▶ [What the task asks] Pull out every line below that contains the word "Viewport".

▶ [Records of locating words and elements]
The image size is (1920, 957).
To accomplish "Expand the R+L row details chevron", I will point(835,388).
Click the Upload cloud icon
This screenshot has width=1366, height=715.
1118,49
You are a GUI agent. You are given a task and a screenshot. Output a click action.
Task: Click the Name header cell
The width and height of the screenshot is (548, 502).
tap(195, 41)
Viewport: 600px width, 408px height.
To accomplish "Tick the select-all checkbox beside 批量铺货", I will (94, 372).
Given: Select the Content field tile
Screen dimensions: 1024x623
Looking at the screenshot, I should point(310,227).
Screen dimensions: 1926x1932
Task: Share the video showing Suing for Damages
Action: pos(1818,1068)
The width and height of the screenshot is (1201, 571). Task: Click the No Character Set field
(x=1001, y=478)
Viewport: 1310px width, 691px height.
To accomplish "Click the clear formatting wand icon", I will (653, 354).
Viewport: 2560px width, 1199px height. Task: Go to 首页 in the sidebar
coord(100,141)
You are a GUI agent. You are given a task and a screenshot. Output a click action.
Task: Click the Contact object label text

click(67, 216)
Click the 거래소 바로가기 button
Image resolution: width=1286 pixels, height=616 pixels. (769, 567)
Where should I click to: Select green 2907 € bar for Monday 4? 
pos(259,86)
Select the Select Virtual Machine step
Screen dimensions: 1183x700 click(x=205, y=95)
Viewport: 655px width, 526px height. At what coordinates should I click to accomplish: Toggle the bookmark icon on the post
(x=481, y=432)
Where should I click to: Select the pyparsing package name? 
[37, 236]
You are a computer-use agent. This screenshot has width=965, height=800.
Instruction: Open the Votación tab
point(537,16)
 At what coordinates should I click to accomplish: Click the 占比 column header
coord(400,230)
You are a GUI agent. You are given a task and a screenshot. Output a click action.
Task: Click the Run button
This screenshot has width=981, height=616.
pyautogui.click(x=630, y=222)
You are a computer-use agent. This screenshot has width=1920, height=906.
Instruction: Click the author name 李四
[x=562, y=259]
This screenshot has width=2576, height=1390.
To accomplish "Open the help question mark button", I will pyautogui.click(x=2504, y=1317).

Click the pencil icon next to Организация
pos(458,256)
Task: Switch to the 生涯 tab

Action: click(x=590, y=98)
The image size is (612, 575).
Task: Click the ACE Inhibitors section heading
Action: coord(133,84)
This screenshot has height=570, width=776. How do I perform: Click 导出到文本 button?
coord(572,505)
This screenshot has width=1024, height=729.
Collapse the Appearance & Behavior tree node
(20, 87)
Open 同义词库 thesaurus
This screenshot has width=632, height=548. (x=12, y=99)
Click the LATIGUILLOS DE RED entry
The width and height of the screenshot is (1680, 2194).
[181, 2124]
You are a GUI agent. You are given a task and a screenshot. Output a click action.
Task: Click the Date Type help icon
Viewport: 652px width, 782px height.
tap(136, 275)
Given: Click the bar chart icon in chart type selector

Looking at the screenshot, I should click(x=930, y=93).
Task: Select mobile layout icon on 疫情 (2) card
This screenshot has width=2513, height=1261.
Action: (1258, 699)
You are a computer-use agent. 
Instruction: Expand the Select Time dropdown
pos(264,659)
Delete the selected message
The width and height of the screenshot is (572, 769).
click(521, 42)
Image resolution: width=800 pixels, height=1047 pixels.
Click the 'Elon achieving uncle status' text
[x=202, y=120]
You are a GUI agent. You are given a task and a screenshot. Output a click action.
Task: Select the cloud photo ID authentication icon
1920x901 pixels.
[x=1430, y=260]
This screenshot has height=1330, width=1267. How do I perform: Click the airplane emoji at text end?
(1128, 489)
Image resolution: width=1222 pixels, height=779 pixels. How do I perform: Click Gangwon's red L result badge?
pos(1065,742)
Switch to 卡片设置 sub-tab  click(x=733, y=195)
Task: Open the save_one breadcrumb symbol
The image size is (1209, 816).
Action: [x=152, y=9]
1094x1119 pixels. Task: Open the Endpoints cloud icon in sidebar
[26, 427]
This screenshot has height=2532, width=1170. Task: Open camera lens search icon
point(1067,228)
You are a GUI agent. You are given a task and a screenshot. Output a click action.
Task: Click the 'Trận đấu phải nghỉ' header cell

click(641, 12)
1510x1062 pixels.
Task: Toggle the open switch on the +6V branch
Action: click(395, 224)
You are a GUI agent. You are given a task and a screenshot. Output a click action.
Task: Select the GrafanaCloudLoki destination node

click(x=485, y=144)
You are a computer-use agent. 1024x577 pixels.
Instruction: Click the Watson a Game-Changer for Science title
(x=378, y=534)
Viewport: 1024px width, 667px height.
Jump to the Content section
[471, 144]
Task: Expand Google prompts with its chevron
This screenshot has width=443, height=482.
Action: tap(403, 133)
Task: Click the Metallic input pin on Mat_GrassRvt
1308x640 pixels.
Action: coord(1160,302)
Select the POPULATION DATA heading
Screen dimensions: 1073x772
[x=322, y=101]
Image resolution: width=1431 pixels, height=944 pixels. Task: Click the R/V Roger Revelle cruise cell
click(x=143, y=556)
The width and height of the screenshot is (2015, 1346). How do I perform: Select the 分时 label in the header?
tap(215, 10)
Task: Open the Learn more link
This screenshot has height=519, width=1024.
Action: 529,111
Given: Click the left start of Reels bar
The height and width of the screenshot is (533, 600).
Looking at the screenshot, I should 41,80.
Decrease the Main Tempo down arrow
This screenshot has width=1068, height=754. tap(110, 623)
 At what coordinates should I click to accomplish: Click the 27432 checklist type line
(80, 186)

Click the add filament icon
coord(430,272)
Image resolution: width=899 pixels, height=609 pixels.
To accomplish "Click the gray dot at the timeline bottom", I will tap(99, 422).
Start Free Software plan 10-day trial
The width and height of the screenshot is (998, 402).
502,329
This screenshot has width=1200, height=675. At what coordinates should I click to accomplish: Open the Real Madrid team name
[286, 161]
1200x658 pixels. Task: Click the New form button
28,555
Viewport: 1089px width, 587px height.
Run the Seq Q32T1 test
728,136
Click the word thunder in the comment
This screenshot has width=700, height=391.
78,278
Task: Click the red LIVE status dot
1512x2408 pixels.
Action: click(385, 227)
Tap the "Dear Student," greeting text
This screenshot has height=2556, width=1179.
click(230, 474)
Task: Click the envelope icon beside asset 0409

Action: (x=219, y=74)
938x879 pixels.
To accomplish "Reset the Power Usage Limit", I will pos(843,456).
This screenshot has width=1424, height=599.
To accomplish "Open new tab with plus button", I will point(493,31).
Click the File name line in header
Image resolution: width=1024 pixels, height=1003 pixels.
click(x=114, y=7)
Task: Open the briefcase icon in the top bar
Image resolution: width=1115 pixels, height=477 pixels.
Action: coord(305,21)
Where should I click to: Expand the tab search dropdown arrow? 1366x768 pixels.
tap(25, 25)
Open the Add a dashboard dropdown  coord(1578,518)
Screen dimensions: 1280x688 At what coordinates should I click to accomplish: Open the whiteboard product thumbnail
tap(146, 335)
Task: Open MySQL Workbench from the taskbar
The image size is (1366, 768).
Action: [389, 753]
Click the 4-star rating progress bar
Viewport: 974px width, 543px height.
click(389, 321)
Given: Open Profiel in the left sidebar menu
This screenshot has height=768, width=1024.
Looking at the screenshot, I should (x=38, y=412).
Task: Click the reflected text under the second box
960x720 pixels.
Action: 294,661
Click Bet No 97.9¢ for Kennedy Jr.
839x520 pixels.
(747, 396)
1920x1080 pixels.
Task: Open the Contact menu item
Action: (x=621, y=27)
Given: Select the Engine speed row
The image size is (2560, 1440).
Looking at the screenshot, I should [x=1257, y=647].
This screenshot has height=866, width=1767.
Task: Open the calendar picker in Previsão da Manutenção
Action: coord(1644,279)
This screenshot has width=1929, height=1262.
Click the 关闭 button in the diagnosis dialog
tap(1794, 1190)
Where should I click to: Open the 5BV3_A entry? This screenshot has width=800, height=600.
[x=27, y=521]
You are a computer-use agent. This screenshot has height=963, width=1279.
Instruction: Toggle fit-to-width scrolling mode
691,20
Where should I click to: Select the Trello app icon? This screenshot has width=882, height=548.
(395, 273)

▶ [Written answer]
Viewport: 600px width, 408px height.
Viewport: 1310px width, 691px height.
Viewport: 2560px width, 1199px height. Task: Go to 首页 in the sidebar
Viewport: 655px width, 526px height. At what coordinates should I click to accomplish: Toggle the bookmark icon on the post
Viewport: 652px width, 782px height.
Viewport: 1024px width, 667px height.
Viewport: 1089px width, 587px height.
Viewport: 974px width, 543px height.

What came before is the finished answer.